Collect the following information about the RCCL installation and configuration.

  • Run the ldd command to list any dynamic dependencies for RCCL.

    ldd <specify-path-to-librccl.so>
    
  • Determine the RCCL version. This might be the pre-packaged component in /opt/rocm/lib or a version that was built from source. To verify the RCCL version, enter the following command, then run either rccl-tests or an e2e application.

    export NCCL_DEBUG=VERSION
    
  • Run rccl-tests and collect the results. For information on how to build and run rccl-tests, see the rccl-tests GitHub.

  • Collect the RCCL logging information. Enable the debug logs, then run rccl-tests or any e2e workload to collect the logs. Use the following command to enable the logs.

    export NCCL_DEBUG=INFO
    

Using the RCCL Replayer#

The RCCL Replayer is a debugging tool designed to analyze and replay the collective logs obtained from RCCL runs. It can be helpful when trying to reproduce problems, because it uses dummy data and doesn’t have any dependencies on non-RCCL calls. For more information, see RCCL Replayer GitHub documentation.

You must build the RCCL Replayer before you can use it. To build it, run these commands. Ensure MPI_DIR is set to the path where MPI is installed.

cd rccl/tools/rccl_replayer
MPI_DIR=/path/to/mpi make

To use the RCCL Replayer, follow these steps:

  1. Collect the per-rank logs from the RCCL run by adding the following environment variables. This prevents any race conditions that might cause ranks to interrupt the output from other ranks.

    NCCL_DEBUG=INFO NCCL_DEBUG_SUBSYS=COLL NCCL_DEBUG_FILE=some_name_here.%h.%p.log
    
  2. Combine all the logs into a single file. This will become the input to the RCCL Replayer.

    cat some_name_here_*.log > some_name_here.log
    
  3. Run the RCCL Replayer using the following command. Replace <numProcesses> with the number of MPI processes to run, </path/to/logfile> with the path to the collective log file generated during the RCCL runs, and <numGpusPerMpiRank> with the number of GPUs per MPI rank used in the application.

    mpirun -np <numProcesses> ./rcclReplayer </path/to/logfile> <numGpusPerMpiRank>
    

    In a multi-node application environment, you can replay the collective logs on multiple nodes using the following command:

    mpirun --hostfile <path/to/hostfile.txt> -np <numProcesses> ./rcclReplayer </path/to/logfile> <numGpusPerMpiRank>
    

    Note

    Depending on the MPI library you’re using, you might need to modify the mpirun command.

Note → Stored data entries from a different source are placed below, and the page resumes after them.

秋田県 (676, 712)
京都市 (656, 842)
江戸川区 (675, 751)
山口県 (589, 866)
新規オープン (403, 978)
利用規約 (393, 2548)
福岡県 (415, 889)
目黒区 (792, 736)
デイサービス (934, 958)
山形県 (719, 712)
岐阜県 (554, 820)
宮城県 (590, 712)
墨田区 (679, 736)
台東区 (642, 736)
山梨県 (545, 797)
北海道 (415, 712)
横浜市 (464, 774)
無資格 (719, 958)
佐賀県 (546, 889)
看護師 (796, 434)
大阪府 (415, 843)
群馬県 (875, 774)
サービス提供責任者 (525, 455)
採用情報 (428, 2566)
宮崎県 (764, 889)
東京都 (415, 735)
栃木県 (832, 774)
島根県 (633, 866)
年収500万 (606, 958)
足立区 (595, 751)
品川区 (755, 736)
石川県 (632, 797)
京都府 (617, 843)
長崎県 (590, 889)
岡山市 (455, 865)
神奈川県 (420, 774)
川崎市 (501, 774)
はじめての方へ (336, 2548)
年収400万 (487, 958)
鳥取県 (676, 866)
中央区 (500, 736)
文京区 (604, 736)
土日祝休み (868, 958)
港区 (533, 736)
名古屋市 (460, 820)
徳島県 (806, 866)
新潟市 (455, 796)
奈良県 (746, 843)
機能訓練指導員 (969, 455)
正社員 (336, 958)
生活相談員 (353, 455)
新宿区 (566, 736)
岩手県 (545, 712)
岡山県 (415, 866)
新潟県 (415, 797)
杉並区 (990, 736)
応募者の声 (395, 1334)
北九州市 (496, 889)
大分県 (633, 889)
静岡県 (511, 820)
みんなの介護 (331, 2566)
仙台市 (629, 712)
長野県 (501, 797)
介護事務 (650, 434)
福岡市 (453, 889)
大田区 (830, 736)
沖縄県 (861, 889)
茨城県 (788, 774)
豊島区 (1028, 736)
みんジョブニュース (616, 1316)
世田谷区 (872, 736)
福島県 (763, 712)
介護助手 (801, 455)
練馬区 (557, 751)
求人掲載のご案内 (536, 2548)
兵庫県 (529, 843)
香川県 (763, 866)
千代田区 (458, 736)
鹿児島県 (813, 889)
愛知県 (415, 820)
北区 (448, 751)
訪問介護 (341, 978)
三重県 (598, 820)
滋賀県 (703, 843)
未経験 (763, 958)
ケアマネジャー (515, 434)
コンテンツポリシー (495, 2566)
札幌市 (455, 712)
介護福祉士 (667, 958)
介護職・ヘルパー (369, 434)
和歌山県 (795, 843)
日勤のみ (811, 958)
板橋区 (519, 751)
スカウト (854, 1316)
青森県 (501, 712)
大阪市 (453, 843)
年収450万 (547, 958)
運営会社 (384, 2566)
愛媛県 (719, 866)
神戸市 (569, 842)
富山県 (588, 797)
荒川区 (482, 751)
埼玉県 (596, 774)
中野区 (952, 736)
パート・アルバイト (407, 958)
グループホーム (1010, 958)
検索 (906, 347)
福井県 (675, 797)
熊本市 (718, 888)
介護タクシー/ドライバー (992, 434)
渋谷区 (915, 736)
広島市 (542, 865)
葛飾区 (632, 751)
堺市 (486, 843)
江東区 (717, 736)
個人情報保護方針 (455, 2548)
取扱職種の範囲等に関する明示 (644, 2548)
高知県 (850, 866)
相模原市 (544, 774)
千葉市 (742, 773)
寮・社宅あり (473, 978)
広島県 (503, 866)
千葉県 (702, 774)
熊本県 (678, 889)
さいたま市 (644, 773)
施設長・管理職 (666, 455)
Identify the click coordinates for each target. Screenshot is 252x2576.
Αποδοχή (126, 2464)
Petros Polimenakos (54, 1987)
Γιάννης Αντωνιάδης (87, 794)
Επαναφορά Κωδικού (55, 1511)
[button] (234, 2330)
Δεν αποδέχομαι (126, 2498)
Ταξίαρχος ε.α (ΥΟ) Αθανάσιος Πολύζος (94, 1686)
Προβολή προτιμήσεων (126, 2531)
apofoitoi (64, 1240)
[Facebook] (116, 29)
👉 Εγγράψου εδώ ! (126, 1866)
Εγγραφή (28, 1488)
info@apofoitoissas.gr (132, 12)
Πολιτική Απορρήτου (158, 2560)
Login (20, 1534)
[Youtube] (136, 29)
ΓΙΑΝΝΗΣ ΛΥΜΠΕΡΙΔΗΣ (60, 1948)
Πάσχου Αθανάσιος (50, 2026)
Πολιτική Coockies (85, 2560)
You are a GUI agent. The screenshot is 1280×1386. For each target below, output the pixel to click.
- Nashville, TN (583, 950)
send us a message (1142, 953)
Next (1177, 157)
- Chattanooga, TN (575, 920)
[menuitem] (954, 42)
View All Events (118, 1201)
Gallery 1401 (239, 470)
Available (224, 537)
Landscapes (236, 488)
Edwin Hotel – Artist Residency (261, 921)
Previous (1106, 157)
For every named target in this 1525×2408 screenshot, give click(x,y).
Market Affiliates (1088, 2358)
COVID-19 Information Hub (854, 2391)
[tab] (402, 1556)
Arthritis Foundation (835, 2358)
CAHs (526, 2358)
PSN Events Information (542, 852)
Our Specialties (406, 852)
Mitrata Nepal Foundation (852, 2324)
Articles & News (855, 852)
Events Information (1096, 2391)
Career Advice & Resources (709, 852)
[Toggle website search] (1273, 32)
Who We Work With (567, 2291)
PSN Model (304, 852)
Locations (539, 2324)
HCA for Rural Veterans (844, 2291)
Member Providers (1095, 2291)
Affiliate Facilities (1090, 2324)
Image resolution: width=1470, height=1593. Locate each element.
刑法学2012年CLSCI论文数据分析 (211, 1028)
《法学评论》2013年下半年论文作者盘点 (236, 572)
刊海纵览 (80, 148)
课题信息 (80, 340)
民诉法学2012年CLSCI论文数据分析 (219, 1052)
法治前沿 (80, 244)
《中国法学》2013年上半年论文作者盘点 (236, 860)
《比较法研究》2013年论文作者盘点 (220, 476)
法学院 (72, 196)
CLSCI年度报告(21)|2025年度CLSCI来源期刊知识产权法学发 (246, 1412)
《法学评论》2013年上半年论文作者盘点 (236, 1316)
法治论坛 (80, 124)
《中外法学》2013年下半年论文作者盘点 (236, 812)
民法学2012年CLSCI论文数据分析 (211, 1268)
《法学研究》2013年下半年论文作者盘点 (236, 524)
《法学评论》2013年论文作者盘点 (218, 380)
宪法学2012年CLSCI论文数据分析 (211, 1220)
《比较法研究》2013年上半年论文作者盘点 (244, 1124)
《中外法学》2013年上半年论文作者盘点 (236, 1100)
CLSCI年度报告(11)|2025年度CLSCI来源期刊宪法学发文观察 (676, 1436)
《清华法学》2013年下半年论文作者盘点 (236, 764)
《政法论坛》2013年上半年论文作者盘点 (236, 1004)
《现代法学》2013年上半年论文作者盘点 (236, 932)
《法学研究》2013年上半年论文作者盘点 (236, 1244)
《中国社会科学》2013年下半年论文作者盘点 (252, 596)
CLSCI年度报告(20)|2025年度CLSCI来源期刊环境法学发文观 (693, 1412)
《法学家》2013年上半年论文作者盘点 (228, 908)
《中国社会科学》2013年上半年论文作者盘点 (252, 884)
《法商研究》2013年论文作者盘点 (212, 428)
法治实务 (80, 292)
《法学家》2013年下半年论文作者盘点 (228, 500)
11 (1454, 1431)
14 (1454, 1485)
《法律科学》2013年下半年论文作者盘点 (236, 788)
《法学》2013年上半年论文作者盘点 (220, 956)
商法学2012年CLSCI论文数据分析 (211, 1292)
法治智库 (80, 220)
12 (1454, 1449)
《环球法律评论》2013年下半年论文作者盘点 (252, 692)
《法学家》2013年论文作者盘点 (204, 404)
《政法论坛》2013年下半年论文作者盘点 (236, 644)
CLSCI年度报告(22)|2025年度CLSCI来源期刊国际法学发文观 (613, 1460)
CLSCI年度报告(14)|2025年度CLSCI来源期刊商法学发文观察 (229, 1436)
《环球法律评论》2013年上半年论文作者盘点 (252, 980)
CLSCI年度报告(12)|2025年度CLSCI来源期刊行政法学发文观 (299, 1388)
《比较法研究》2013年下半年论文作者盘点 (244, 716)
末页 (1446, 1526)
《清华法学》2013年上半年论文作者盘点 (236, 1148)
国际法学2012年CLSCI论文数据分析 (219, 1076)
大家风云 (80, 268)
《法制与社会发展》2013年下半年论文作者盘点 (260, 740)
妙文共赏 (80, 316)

Analyzing performance issues#

If the issues involve performance issues in an e2e workload, try the following microbenchmarks and collect the results. Follow the instructions in the subsequent sections to run these benchmarks and provide the results to the support team.

  • TransferBench

  • RCCL Unit Tests

  • rccl-tests

Collect the TransferBench data#

TransferBench allows you to benchmark simultaneous copies between user-specified devices. For more information, see the TransferBench documentation.

To collect the TransferBench data, follow these steps:

  1. Clone the TransferBench Git repository.

    git clone https://github.com/ROCm/TransferBench.git
    
  2. Change to the new directory and build the component.

    cd TransferBench
    make
    
  3. Run the TransferBench utility with the following parameters and save the results.

    USE_FINE_GRAIN=1 GFX_UNROLL=2 ./TransferBench a2a 64M 8
    

Collect the RCCL microbenchmark data#

To use the RCCL tests to collect the RCCL benchmark data, follow these steps:

  1. Disable NUMA auto-balancing using the following command:

    sudo sysctl kernel.numa_balancing=0
    

    Run the following command to verify the setting. The expected output is 0.

    cat /proc/sys/kernel/numa_balancing
    
  2. Build MPI, RCCL, and rccl-tests. To download and install MPI, see either OpenMPI or MPICH. To learn how to build and run rccl-tests, see the rccl-tests GitHub.

  3. Run rccl-tests with MPI and collect the performance numbers.

RCCL and NCCL comparisons#

If you are also using NVIDIA hardware or NCCL and notice a performance gap between the two systems, collect the system and performance data on the NVIDIA platform. Provide both sets of data to the support team.